Girls fall behind boys on standardized tests of math skills1 sometime after school begins, what many argue is the origin of gender differences in math (Leahey and Guo, 2001 and Entwisle et al., 1997). However, the opposite pattern is evident in early childhood, girls are found to excel in many math-related skills (for reviews, see Halpern, 2000, Geary, 1998 and Worell and Goodheart, 2006). In an attempt to reconcile these competing patterns, one explanation posits that girls excel in these skills before school begins, but in the transition to school, are exposed to structural and cultural constraints that work against girls’ initial advantage (Sadker and Sadker, 1994). But do girls’ fortunes really reverse?
Many scholars of cognitive skills, especially sociologists, rely on standardized measures of math skill that are constructed from multiple subtests (Leahey and Guo, 2001 and Geary, 1998), but if wide variations in subtests of math and math-related trajectories exist, then a singular focus on aggregated math scores obscures these underlying patterns. Subtests may reveal gender gaps that simultaneously converge, diverge and even show parity over time depending on the type of math skill assessed.
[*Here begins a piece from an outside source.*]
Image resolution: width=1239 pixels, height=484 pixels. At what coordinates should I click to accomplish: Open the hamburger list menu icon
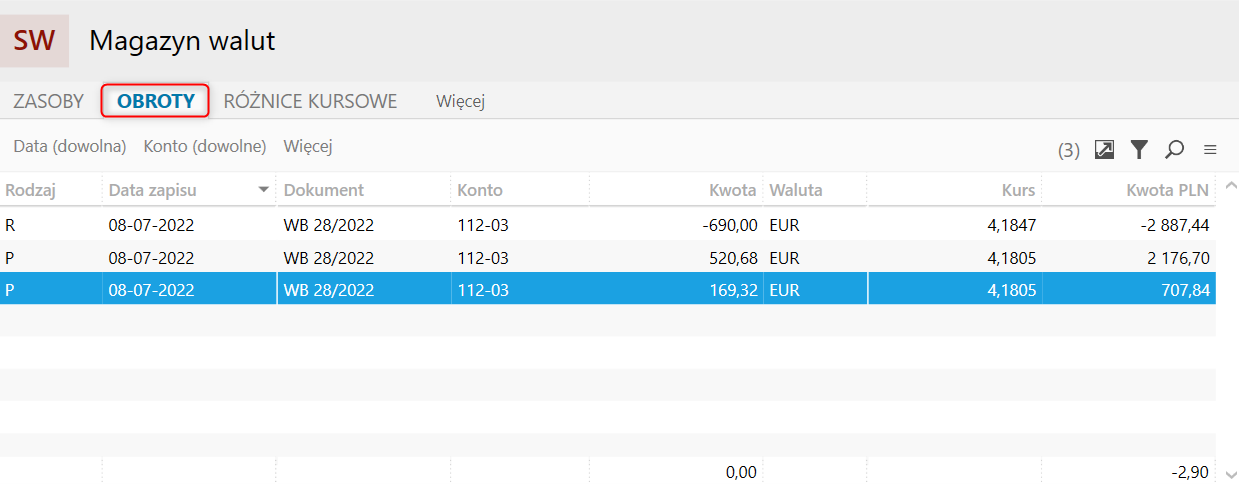point(1210,150)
With more detailed components of global math tests, an apparent reversal of fortunes may simply reflect a shift in math content. Disregarding these more subtle patterns could lead to misplaced conclusions regarding the relationship of girls’ early advantages in math and subsequent adolescent and adult outcomes.
To date, a test of the gender reversal hypothesis, requiring a comprehensive view of girls’ transition from “home child” to “school child” and its effect on cognitive skill development, has yet to be undertaken (see Entwisle et al., 1997). This study uses comprehensive data across infancy and childhood to reconcile gender trends before and after school entry.